Qbox users will often need to import an existing dataset from a primary data source or an external Elasticsearch cluster.
As you might expect, the indexing activity is much more intensive during an initial import of such data. This initial indexing places a significant load on the system. In this short article we show you how to change a couple of settings that will greatly improve the efficiency of your bulk data loads into Elasticsearch clusters.
We recommend that you make two setting changes to reduce the amount of time and system loading that results from preliminary indexing,
- Set index.refresh_interval to -1 to disable any refreshing during the initial data import. This setting controls how quickly a document will return in search results after indexing—which is usually not a factor during a bulk data import. The default setting is “1s,” and we recommend that you change it back to this value—or to another desired value—after the import is complete.
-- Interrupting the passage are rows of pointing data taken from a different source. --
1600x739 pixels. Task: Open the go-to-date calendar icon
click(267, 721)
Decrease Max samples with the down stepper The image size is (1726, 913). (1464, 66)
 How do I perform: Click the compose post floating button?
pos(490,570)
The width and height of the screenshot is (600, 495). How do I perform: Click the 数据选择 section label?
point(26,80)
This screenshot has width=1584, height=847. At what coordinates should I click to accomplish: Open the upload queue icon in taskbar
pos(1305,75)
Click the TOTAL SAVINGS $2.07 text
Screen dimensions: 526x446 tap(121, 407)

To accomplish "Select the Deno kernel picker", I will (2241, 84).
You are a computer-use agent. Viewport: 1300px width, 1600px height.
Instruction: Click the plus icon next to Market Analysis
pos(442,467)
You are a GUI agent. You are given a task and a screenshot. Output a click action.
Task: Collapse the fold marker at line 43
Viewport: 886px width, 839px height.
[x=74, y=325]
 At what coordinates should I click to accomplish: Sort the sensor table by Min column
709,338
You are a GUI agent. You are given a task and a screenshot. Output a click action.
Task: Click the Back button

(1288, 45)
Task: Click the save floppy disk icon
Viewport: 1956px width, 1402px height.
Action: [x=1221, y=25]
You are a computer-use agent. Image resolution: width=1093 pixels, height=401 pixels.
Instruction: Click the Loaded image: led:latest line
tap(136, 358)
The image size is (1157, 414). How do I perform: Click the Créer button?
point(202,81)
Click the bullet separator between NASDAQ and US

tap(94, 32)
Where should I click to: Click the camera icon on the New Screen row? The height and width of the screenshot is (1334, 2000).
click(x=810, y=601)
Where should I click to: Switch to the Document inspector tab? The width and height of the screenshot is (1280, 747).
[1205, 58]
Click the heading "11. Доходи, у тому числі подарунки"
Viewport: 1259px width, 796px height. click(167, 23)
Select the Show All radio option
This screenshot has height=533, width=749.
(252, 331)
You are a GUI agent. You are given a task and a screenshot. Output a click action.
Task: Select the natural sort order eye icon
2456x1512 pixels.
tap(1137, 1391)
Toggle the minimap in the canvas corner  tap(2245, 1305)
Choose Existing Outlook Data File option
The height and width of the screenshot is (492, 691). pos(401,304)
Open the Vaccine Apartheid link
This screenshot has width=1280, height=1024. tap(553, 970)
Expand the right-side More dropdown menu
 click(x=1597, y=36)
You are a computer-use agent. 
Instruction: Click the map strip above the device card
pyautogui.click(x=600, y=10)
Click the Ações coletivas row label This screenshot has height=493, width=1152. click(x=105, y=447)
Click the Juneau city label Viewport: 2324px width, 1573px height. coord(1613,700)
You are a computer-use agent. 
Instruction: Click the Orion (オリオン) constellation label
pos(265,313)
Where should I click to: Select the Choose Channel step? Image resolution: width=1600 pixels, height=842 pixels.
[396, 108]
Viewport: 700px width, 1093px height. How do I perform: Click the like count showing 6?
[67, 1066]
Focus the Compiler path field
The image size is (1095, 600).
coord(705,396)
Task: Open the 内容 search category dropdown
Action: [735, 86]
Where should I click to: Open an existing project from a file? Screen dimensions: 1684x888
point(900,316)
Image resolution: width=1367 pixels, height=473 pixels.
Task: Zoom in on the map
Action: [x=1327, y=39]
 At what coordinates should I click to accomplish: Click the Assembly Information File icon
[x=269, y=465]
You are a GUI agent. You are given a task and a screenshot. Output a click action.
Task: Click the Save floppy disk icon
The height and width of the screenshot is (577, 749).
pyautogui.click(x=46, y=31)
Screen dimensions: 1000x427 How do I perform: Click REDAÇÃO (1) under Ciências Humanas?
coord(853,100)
- Set index.number_of_replicas to 0 so Elasticsearch does not have to write multiple copies of each document during the indexing process. This will greatly reduce the time necessary for the initial import. In Qbox, the default value for this setting is number of nodes – 1, but you can change it to any value after the import. The replicas will then copy data from the primary shards in the background.
You can change these settings in the request body when you create an index, and you can update them with the Elasticsearch Update Indices API.
NOTE: Neither of these setting changes is appropriate for operational indexing, since it’s necessary for the refreshing to be active and the replicas to be available for regular search requests.